Sais-tu quoi ? Non. 

Il se sait lui-même : en entier,

Au mieu

La boucle des trois

A une profondeur terrible,

Le pourtour lui-même

Jamais sens ne saisit:

Là est une profondeur sans 

Fond

Échec et mat

Temps, formes et état ! 

L'anneau merveilleux

Est un jaillissement, 

Tout immobile se tient son point

Le mont pointu

Gravis-le sans agir

Intelligence

Le chemin t'emmène

En un merveilleux désert, 

Au large, au loin,

Il gît sans limite. 

Le désert n'a

Ni temps ni état, 

Sa façon lui est particulière. 

Ce désert le bien

Jamais pied n'y passe 

Sens créé

Jamais n'y vint 

Cela est; et personne ne

Sait quoi 

Cet ici, ce là, 

Ce loin, ce près, 

Ce profond, cet haut, 

Ceci est ainsi

Que ce n'est çà

Ni ci. 

Cette lumière, cette clarté

Cette ténèbre complète, 

Cet innommé, 

Cet ignoré,

Libre du début et aussi 

De la fin. 

Cela paisiblement se tient désolé, sans vêtement.

Qui sait sa demeure? 

Qu'il en sorte ! 

Et nous dise quelle est sa forme. 

Deviens comme un enfant, 

Deviens sourd deviens aveugle ! 

Tout ton être doit devenir néant,

Passe au-dessus de tout être, tout néant ! 

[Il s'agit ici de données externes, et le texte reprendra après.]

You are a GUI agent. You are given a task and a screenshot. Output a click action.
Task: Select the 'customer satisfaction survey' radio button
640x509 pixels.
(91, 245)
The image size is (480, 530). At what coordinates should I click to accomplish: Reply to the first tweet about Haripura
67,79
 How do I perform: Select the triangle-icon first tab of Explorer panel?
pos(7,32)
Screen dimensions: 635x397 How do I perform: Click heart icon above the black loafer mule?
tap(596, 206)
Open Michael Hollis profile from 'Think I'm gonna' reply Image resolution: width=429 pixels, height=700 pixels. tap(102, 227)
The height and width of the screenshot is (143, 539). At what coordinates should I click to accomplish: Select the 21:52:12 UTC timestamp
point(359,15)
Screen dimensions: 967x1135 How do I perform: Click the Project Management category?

Laisse l'état laisse le temps, 

Et aussi les images !

Allant sans voie 

Par le sentier étroit, 

Ainsi arrives-tu

À la trace du

Désert

Ô mon âme,

Va dehors ! Dieu, dedans ! 

Sombre tout mon être

Dans le néant divin

Sombre en ce fleuve sans fond ! 

Que je te fuis, 

Tu viens à moi

Que je me perde 

Alors, je Te trouve,

Ô Bien suressentiel !

Poème de Maître Eckhart - Granum Sinapis

Le «Granum Sinapis» (Grain de Sénevé) est un témoignage de la connaissance intuitive propre au mystique.

Ce poème, né dans la vallée du Rhin au quatorzième siècle, est sans doute l’unique poème de Maître Eckhart.

Rédigé en Haut-Allemand, l’auteur a ainsi confié à la langue commune ( alors que le commentaire est en latin ) le soin de véhiculer jusqu’à nous ce joyau.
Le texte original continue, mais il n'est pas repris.